BACKGROUND 1. Technical Field

Example embodiments of the present disclosure relate to beam recovery technology, and more specifically, to beam recovery technology in high-frequency communication.

2. Related Art

Mobile communication systems use multiple antennas to take advantage of radio channel characteristics. In particular, in high-frequency communication such as millimeter waves (mmWave), propagation loss increases and the communication range decreases, and thus transmission power is concentrated in a specific direction (beamforming) or a beam may be formed and transmitted to be focused on a specific location in space.

In high-frequency communication such as mmWave and sub-terahertz (THz), a wavelength becomes shorter, and thus a physical size of a reception antenna also decreases. Accordingly, energy received by an antenna decreases. For example, when a frequency increases by 10 times, a wavelength decreases by 10 times, and physically, received energy in an antenna domain decreases by 100 times. In order to avoid such energy reduction, transmission and reception are performed by performing beamforming using the directivity of the antenna.

The 3rd Generation Partnership Project fifth-generation new radio (3GPP 5G NR) frequency region 2 (FR2) carrier frequency ranges from 24.25 to 52.6 GHz, and antenna processing is performed in an analog domain focusing on beamforming. In the case of analog-based receive beamforming, a received beam may only be focused in one direction at one time. A transceiver commonly sets and maintains a transmitter-side beam direction and a receiver-side beam direction.

In the 3GPP 5G NR high-frequency range, in order to select and use a beam direction that is advantageous to user equipment (UE), the UE may measure a reference signal (RS) transmitted by a base station, and report a direction that is advantageous to the UE to the base station when the UE accesses to a network. The base station obtains information on the beam direction that is advantageous to the UE, and then causes the UE to transmit uplink control information (UCI) to the base station through the uplink in order to allocate radio resources according to specific channel conditions for the wireless beam direction of the UE.

The UCI includes radio channel status information (CSI) measured by the UE, CRC error reporting (HARQ-feedback) of data received by the UE, and radio resource scheduling request (SR) so that the UE can transmit data to the base station.
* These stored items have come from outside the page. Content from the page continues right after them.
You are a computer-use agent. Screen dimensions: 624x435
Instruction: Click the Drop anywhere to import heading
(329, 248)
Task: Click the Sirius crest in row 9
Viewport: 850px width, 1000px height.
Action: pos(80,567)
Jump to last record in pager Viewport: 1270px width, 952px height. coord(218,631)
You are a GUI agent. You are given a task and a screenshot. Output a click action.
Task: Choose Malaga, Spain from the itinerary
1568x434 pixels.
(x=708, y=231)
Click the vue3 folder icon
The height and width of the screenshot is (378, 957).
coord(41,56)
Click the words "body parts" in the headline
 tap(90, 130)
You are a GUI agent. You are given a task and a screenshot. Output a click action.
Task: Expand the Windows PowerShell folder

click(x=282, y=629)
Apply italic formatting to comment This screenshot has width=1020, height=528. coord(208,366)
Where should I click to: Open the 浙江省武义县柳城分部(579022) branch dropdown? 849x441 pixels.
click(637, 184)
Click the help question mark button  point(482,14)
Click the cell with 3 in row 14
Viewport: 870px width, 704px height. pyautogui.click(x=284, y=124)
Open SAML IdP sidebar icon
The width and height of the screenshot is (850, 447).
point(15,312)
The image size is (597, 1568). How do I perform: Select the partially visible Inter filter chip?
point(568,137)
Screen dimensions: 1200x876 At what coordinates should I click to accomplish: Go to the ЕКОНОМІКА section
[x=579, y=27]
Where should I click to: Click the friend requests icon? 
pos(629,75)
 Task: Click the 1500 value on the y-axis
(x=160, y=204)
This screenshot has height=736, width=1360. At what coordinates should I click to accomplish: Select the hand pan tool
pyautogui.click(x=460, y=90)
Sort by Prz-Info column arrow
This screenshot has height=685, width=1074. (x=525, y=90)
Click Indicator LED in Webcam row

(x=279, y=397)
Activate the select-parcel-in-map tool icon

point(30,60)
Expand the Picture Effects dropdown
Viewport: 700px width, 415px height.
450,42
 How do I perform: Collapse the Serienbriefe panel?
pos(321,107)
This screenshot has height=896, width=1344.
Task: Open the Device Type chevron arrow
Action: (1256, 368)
The uplink control information is transmitted through a physical uplink control channel (PUCCH).

The CSI, which is radio channel status information reported by the UE to the base station, includes a CSI-RS resource indicator (CRI), a transmission rank indicator (RI) of the radio channel measured by the UE, a precoding-matrix indicator (PMI) suitable for a given RI, and a channel quality indicator (CQI) indicating adaptive modulation coding (AMC) suitable for the UE in a given precoding-matrix indicator. The UE may transmit one or several CSI components simultaneously through the PUCCH. Conventional UCI does not contain information for initiating a beam recovery error procedure.

In this case, when a beam error occurs, it may take a significant amount of time to overcome a beam error/failure.

SUMMARY

Example embodiments of the present disclosure provide a method and apparatus for rapidly overcoming a beam error/failure between user equipment and a base station in high-frequency communication such as millimeter waves (mmWave) and terahertz (THz).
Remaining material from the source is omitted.